=== Entries provided ===

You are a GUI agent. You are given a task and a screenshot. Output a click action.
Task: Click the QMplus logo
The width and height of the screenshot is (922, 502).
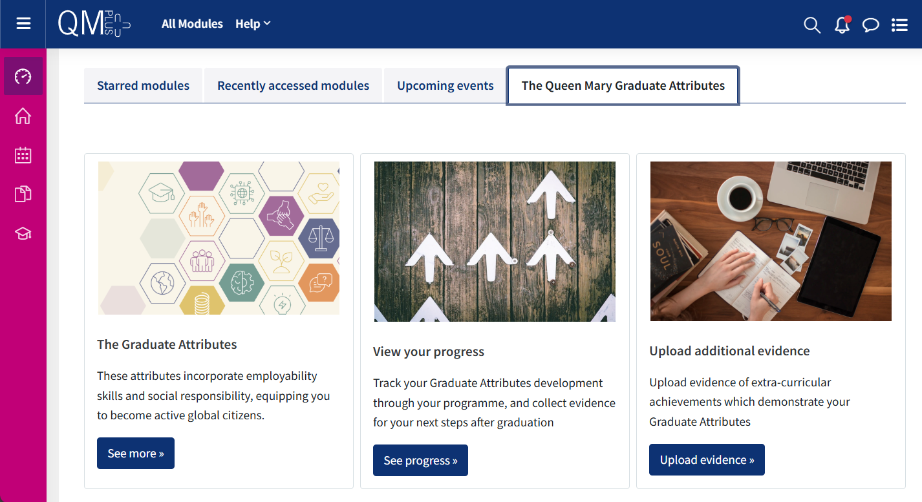(94, 24)
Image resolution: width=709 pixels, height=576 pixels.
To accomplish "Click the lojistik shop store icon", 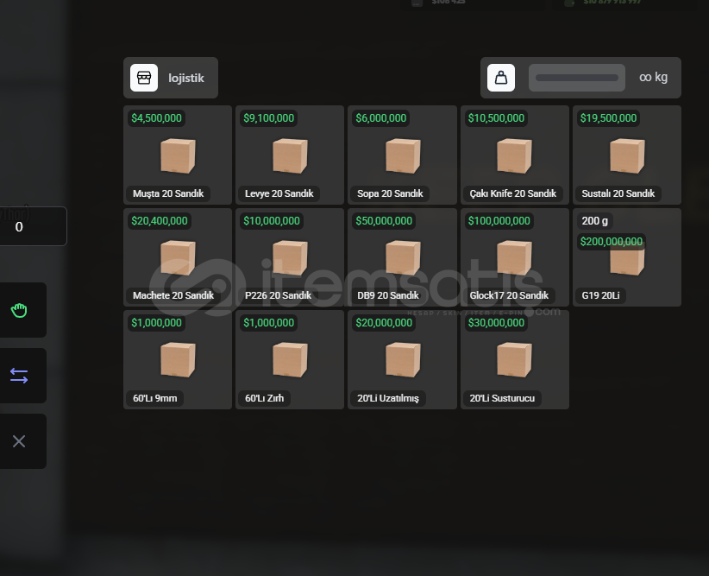I will point(144,78).
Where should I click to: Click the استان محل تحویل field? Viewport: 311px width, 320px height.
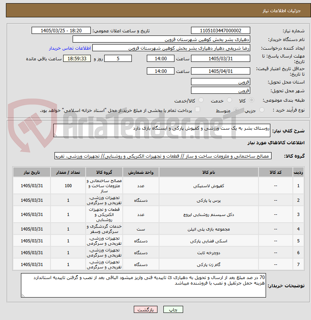point(221,82)
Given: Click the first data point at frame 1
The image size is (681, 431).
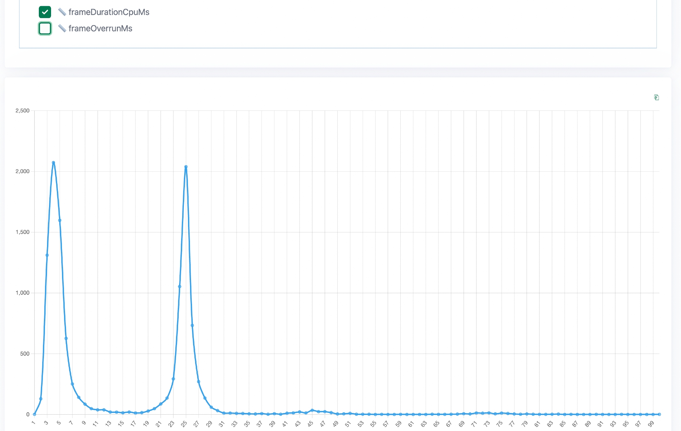Looking at the screenshot, I should [x=34, y=414].
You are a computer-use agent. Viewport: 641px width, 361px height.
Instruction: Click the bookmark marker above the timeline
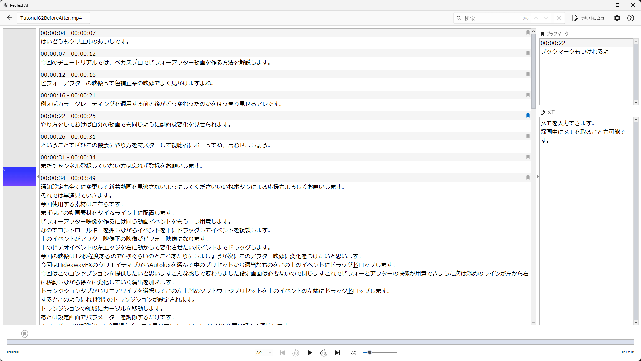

===

#### [Task prompt]
Render the lines from the one containing "Given: Click the first data point at frame 1" through the end of the records as a numbered list, skipping blank lines and leaving the pictures out.

#### [Exercise result]
1. Given: Click the first data point at frame 1
2. The image size is (681, 431).
3. Looking at the screenshot, I should [x=34, y=414].
4. You are a computer-use agent. Viewport: 641px width, 361px height.
5. Instruction: Click the bookmark marker above the timeline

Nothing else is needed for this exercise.